Listening to t.A.T.u.’s cover of Morrissey’s How Soon Is Now? on my drive home from the gym tonight, and for some reason I remember this old Lance Kerwin TV show from 1977, James at 15, and how much it enraged me back then. How Soon Is Now? is such an angst-filled song . . . perhaps that’s what triggered the memory. James at 15 tried and failed to capture the angst of a difficult adolescence, mainly because James — white, solidly middle class, and challenged by little more than a recent move from Oregon to Boston — really had nothing to kvetch about.
I, who was also 15 in 1977, had plenty to kvetch about. I remember thinking: I’m a sensitive 15-year-old, intelligent, creative, perceptive of my surroundings. They should create a show about ME! (Would have been a lot more interesting than James at 15, eh Sis? I would cast Liz Taylor and Richard Burton as our parents, the actors revisiting their roles from Who’s Afraid of Virginia Woolf, minus the alcoholic charm.)

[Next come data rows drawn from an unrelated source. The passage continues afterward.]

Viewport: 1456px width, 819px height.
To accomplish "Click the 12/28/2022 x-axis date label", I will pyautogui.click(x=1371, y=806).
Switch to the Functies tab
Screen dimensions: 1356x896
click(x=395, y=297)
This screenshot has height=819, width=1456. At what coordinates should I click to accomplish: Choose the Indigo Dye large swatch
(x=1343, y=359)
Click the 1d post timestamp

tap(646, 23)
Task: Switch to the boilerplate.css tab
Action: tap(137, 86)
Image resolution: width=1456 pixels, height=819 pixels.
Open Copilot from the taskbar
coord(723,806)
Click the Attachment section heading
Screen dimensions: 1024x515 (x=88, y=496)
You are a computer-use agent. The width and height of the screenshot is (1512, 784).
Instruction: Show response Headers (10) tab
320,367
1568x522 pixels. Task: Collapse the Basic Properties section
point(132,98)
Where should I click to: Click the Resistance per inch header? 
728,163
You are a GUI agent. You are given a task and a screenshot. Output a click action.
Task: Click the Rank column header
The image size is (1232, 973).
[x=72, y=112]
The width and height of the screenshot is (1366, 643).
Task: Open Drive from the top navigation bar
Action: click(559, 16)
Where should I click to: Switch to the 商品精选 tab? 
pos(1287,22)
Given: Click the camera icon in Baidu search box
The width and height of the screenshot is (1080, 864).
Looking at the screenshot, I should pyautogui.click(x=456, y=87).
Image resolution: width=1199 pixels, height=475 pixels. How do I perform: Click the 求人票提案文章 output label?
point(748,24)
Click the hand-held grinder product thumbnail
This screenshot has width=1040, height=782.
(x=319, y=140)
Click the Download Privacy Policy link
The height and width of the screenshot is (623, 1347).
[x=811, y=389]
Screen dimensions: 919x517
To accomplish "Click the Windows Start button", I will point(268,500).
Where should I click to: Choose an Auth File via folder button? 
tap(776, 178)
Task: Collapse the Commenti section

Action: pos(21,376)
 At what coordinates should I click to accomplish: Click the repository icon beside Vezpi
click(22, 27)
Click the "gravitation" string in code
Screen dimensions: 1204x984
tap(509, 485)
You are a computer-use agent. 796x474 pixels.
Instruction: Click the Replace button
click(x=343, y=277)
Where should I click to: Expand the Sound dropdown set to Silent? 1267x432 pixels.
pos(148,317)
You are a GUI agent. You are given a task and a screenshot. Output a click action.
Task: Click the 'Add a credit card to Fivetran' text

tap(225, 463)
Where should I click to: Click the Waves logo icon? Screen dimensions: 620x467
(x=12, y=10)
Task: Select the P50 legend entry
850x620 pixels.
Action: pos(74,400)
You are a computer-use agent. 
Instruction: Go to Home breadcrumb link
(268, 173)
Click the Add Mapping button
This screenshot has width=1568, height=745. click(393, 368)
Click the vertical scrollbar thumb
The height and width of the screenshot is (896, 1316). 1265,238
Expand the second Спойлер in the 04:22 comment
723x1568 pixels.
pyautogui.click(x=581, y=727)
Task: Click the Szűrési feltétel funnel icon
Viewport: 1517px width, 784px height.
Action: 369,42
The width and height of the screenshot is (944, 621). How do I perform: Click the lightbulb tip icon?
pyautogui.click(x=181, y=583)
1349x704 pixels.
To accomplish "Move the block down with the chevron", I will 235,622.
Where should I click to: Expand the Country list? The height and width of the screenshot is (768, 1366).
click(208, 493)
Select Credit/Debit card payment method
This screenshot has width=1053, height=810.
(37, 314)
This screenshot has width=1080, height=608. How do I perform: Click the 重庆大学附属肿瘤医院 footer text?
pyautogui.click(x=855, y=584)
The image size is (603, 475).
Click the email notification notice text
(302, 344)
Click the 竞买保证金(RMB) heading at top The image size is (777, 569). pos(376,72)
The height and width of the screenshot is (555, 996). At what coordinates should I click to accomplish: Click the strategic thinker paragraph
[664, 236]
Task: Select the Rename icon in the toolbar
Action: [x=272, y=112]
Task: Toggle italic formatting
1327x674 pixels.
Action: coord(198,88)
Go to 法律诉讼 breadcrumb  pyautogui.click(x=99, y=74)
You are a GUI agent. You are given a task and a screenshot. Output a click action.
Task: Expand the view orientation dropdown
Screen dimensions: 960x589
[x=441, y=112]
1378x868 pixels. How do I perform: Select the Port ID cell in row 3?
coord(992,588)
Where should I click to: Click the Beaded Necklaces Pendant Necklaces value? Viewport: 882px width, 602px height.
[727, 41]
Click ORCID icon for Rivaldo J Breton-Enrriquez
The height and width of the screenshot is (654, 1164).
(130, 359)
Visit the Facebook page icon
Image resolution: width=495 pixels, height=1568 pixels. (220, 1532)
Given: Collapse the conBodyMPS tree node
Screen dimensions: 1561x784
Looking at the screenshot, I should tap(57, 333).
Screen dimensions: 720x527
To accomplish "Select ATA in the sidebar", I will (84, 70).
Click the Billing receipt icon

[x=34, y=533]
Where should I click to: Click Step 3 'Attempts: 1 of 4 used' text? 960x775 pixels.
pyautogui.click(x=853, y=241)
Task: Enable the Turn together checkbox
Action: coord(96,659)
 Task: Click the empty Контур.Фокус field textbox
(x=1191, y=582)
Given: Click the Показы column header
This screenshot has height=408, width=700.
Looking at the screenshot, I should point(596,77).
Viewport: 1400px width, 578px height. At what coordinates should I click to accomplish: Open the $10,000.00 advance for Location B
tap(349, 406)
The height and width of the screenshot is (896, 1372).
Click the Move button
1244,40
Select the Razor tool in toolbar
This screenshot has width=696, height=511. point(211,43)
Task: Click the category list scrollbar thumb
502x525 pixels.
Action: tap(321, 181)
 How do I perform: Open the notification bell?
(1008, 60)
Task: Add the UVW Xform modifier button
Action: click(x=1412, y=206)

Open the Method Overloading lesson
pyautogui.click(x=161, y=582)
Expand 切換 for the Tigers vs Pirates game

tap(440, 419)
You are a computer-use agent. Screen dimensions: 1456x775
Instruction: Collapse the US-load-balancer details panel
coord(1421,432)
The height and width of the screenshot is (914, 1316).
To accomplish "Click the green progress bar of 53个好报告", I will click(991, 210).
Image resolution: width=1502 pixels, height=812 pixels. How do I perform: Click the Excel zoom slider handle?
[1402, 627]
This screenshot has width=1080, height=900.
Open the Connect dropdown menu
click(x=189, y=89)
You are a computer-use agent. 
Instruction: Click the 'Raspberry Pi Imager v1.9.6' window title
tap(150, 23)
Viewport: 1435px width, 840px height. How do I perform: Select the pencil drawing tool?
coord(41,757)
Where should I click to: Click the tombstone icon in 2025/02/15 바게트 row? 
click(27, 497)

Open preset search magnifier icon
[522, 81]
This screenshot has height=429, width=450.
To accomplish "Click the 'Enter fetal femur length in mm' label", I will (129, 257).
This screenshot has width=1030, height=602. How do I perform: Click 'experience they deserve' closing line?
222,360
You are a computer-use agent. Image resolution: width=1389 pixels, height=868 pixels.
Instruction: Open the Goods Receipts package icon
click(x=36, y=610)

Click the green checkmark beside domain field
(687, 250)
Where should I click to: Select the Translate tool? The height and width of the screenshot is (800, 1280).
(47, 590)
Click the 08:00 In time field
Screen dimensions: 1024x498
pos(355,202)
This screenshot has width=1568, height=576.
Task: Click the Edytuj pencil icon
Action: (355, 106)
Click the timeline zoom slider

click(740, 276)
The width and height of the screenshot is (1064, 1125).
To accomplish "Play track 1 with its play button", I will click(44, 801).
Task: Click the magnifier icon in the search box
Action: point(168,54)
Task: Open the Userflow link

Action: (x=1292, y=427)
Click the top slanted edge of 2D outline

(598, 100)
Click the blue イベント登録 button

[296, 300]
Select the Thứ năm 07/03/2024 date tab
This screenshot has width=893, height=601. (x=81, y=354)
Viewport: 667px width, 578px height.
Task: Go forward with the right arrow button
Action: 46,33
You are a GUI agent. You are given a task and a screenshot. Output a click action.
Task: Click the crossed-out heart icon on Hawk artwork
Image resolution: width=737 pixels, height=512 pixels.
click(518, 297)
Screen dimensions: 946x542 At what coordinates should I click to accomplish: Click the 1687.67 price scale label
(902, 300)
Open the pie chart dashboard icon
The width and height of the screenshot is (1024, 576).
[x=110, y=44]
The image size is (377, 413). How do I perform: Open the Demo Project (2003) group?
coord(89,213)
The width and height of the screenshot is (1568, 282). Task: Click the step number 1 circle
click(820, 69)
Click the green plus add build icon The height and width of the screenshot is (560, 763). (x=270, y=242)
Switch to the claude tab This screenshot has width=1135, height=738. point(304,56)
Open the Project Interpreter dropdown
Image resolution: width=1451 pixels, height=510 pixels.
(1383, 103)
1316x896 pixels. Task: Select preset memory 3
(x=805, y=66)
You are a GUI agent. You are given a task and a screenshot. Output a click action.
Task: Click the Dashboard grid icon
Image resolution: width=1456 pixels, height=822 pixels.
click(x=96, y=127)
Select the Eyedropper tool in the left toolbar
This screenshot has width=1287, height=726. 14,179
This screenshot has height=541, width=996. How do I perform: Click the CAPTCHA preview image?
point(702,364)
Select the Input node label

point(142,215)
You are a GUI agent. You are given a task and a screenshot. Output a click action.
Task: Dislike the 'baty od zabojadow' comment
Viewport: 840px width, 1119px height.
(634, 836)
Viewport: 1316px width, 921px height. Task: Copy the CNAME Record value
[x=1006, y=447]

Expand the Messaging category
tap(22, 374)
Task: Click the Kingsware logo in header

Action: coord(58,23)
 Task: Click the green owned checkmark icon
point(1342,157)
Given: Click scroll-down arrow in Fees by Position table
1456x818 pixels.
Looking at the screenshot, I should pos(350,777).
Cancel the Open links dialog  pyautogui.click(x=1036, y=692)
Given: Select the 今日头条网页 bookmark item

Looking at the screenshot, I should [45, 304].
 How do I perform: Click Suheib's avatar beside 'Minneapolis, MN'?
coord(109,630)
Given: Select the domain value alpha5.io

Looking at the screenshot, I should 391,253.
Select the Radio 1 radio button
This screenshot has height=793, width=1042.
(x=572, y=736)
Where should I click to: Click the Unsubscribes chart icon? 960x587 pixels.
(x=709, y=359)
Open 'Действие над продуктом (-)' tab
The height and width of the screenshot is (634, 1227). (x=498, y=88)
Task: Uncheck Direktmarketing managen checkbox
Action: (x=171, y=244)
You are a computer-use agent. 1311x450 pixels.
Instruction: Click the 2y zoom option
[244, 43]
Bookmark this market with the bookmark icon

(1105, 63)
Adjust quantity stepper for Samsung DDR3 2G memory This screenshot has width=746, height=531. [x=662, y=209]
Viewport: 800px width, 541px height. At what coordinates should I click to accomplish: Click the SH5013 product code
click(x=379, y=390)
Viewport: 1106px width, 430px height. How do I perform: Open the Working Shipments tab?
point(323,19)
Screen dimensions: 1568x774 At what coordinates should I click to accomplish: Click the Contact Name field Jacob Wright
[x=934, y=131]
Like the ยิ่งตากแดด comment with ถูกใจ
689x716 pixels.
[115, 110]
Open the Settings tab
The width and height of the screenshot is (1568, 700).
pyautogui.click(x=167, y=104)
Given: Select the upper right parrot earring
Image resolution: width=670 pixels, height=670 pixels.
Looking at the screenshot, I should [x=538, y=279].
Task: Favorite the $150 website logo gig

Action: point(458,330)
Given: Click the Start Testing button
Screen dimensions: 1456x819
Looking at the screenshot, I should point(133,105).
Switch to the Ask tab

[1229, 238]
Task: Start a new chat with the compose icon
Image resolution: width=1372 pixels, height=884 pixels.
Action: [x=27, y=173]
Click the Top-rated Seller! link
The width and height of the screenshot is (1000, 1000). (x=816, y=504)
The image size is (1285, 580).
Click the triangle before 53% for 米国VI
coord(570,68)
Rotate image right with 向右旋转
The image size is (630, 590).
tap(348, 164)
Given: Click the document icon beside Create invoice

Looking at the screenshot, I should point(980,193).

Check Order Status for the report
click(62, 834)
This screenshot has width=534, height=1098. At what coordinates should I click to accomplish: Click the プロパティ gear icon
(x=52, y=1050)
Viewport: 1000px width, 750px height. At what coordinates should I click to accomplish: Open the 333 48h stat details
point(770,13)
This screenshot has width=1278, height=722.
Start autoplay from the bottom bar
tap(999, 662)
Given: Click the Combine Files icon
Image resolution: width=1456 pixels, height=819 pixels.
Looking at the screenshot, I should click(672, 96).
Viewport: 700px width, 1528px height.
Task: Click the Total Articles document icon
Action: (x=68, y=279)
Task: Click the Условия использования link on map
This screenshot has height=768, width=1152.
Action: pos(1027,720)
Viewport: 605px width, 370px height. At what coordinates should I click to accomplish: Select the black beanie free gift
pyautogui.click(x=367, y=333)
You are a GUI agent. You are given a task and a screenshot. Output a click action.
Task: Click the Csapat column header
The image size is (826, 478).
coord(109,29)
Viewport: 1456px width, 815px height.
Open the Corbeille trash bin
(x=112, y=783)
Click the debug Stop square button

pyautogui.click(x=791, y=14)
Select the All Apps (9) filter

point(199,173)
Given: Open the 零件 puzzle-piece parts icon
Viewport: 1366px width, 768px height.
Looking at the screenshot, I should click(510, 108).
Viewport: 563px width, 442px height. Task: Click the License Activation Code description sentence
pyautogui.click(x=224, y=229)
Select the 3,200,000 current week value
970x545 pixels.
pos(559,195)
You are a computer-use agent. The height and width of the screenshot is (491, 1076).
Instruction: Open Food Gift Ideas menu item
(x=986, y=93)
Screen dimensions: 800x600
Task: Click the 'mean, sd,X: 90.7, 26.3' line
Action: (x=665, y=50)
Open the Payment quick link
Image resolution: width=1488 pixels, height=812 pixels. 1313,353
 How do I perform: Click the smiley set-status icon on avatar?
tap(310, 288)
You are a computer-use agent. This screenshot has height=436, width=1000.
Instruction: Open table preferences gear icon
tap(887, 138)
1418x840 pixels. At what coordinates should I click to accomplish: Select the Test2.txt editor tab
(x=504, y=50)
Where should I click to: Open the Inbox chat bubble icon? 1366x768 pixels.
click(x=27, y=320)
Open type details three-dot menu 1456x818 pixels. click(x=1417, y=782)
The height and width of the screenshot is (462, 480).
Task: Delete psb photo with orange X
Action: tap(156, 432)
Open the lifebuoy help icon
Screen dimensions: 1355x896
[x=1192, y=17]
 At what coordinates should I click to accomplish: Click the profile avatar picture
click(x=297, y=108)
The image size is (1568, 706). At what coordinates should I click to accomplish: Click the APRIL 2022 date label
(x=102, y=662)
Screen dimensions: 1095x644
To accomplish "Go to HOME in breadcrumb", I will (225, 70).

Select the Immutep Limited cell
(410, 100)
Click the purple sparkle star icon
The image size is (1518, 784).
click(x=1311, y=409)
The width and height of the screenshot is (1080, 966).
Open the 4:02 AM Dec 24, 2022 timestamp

It was the first of many shows I shunned because it was too close to home: material I knew well enough to improve upon. Add to James at 15 just about any medical drama produced since 1990.
So, what happened to Lance Kerwin? Turns out the real life Kerwin was far more interesting than sensitive young James. Kerwin had drug and alcohol problems. In the 90s, he got religion, left Hollywood. Now he’s a minister and lives on Kauai with his wife and kids.
I don’t know why Hollywood always has to soft pedal adolescence. But wouldn’t it be cool if Kerwin wrote a TV series about what his life was really like at 15?
D.
I turned 6 in ’77. I don’t remember that show. I do, however, remember Square Pegs. And of course, The Breakfast Club. Those fit my adolescence pretty well.
Liz Taylor and Richard Burton in their roles from Who’s Afraid of Virginia Woolf…good one. I think adolescence is soft pedaled because some writers prefer to think about it as they’d like it to be not as it really was. From the age of 13-16, there wasn’t anything rosy about my adolescence. I think we can apply this to shows about teachers, doctors and any other profession we know well that is soft pedaled or downright offensive in their portrayals.
If you ever watched the show Brooklyn Bridge, that show sometimes took a fairly decent stab at depicting adolescence/Jewish upbringing. Gary David Goldberg had one of those benevolent Jewish upbringings without the screaming.
noxcat, wasn’t Square Pegs played for humor, primarily? And there was someone famous in that cast . . . Yeah, here we go, Sarah Jessica Parker.
Sis: I’ll look for clips on YouTube.
Funny how adolescence is punctuated with screaming and the occasional head of iceberg lettuce bounced off the kitchen cabinets.